Happy to help! I’ve been planning to create a streaming GeoJSON reader for a while, your question came at the right moment. I’d like to change a few things to my notebook, and display the features on a map instead of in a table. I’ll try to find time to do that sometime this week.

1 Like

Hi again, Bert, and thank you for all the time and guidance!

On the first example of your notebook, you were using a different data source and didn’t yet have the table chart loaded in. The result was a ‘counting updater’:

In your new update, that data cell no longer does this auto counting in the same way (and has fewer array values):

If you’re quick enough on page load, you can see that the array value now stays ‘pending’ until all 14 arrays load in. Is that possibly because the your table cell now relies on it?

Please forgive me, but I am too inexperienced yet to appreciate many of the intricacies here, so I’d also like raise a novice / uninformed question:

Is it needed to use an external library to achieve streaming fetch?

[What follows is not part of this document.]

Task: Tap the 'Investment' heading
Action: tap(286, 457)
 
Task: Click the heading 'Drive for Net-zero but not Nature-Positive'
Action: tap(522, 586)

Looking at the consuming fetch as a stream example, it shouldn’t be. When I try to plug their example into a notebook with a JSON file attachment, I get this:

… However I can’t seem to ‘access’ this stream in the sense of being able to make it load in a piece at a time… such as when trying to render the stream as data into Mike’s GeoJSON Viewer

Since the file is so large, it’s be fun to see the areas slowly built into the bowers, like with the Streaming Shapefiles notebook. Or in a table, like in yours!